Засмотревшись на него, я не заметила, каким образом — при помощи какого ловкого трюка — тебе удалось вытащить неизвестно откуда пистолет. Притянув меня к себе и обхватив меня за плечи одной рукой, ты приставил дуло пистолета к моему виску. Почти в тот же самый миг Карл и Ричард нацелили на тебя свои пистолеты, которые как бы сами собой оказались у них в руках.
Мое сердце бешено заколотилось. Все тело покрылось потом. К горлу подступила тошнота. От охватившего меня волнения я стала плохо слышать, и до меня как бы издалека доносились слова, которыми вы — два брата — обменивались в ходе этой вашей словесной дуэли.
— Чертов придурок! Еще один шаг — и я выстрелю!
— Успокойся, Ларс, не надо впадать в крайности. Она тут вообще ни при чем.
— Она — моя! Ты слышишь? Моя! Ты не сможешь ее у меня отнять. И никто не сможет! — кричал ты, выходя из себя.
— Ларс, опусти пистолет.
Я стала скашивать глаза, насколько могла, пытаясь увидеть хотя бы краем глаза тебя, удерживающего меня со спины. Я увидела, что ты так сильно сжал челюсти, что отчетливо проступили желваки; увидела, что ты так сильно сощурил глаза, как будто свет жег тебе зрачки; увидела, что ты так сильно нахмурил лоб, что на нем пролегли глубокие морщины. Я хотела смотреть на тебя и только на тебя — на тебя, который в одной руке сжимал пистолет, направленный дулом в мою голову, а второй нервно поглаживал мою руку, снова и снова проводя по коже большим пальцем; на тебя, который, угрожая моей жизни, прижимал меня к своей груди — прижимал меня не как щит, а как что-то очень для тебя дорогое. Ты тоже посмотрел на меня, и я не увидела в твоих глазах ничего, что могло бы вызвать у меня страх. У меня на душе вдруг стало спокойно. Однако я почувствовала, что тебе, похоже, померещился страх в моих глазах.
— Все кончено, Ларс. Опусти пистолет, или ты потеряешь и ее, — сказал Карл.
— Не будь глупцом: ее я и так уже потерял, — ответил ты своему брату, глядя при этом на меня. — Ты-то ведь знаешь, что я тебя люблю и что никогда не причинил бы тебе никакого вреда, — тихонько прошептал ты мне на ухо. — Не бойся.

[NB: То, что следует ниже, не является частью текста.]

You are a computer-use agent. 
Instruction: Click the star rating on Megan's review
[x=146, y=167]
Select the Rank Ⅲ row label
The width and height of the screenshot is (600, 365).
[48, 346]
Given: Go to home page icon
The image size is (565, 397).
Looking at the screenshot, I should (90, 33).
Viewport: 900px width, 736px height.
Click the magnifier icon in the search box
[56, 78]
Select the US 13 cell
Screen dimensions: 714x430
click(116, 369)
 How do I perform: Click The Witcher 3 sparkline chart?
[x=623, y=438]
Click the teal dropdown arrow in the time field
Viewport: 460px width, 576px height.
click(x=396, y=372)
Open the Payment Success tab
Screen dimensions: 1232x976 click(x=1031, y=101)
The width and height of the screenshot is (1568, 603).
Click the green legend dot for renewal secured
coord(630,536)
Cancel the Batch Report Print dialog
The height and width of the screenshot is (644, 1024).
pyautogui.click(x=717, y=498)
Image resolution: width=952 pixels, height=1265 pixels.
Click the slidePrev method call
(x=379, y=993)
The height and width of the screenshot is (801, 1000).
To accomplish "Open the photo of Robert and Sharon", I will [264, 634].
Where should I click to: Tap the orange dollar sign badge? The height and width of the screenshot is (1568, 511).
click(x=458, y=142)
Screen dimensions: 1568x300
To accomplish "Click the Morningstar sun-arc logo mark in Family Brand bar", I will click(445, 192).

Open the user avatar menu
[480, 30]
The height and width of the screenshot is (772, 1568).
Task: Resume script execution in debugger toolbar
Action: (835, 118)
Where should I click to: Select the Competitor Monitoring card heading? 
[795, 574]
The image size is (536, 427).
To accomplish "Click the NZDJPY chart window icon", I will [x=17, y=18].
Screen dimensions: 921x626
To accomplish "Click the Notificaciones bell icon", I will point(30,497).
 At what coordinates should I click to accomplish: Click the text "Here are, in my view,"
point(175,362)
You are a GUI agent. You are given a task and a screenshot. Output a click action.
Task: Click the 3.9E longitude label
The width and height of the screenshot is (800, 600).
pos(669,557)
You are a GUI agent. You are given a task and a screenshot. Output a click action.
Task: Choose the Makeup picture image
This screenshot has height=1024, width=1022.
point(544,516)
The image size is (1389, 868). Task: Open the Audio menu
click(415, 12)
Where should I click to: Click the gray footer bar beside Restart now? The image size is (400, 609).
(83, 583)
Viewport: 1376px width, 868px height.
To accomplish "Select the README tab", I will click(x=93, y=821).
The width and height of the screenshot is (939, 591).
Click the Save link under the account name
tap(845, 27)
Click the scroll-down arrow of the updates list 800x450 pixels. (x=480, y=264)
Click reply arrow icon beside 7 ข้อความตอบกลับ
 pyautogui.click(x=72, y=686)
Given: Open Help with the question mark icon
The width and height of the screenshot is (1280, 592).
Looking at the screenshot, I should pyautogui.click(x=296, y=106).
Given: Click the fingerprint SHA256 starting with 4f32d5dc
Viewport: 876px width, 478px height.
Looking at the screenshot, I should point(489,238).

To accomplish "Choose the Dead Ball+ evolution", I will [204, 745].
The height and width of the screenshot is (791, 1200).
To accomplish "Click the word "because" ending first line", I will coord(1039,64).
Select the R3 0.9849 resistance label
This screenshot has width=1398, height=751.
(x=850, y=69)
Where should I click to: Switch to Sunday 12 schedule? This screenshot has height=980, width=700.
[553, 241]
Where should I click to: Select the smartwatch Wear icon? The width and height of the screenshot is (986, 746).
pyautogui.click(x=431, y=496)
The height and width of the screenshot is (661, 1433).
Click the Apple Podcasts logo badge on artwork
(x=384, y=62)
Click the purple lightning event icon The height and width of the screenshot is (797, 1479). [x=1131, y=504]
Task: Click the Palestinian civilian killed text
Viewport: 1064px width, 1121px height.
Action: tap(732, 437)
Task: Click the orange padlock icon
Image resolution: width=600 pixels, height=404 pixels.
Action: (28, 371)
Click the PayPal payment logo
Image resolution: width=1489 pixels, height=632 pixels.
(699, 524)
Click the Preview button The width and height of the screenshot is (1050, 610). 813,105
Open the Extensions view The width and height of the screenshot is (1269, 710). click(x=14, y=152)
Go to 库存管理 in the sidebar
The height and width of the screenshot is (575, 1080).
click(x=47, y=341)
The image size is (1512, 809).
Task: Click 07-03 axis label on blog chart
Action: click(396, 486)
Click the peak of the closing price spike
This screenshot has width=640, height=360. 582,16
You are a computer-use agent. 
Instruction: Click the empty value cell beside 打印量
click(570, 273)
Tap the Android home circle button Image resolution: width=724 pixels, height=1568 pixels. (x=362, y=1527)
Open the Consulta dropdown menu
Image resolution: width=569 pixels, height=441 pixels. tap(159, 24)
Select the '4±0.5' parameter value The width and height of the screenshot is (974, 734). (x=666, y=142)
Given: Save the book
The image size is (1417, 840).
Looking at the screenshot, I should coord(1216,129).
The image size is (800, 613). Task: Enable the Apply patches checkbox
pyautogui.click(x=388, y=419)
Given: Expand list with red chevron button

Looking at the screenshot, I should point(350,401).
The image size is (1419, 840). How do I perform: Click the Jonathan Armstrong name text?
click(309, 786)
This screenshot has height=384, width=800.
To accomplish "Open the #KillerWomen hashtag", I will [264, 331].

— А я и не боюсь, — честно сказала я.
Как ни странно, я — хоть и с дулом пистолета у виска — чувствовала себя в твоих объятиях в полной безопасности.
И тогда ты, не отрывая от меня взгляда, в котором читалась любовь, исполненная вожделения и меланхолии, произнес слова, которые предназначались мне и только мне:
— О, моя богиня, моя возлюбленная Кали, да будут глаза твои моим проводником, а сердце твое — моим пристанищем. Раскрой свои объятия и прими меня в них, ибо именно в них хочу я умереть.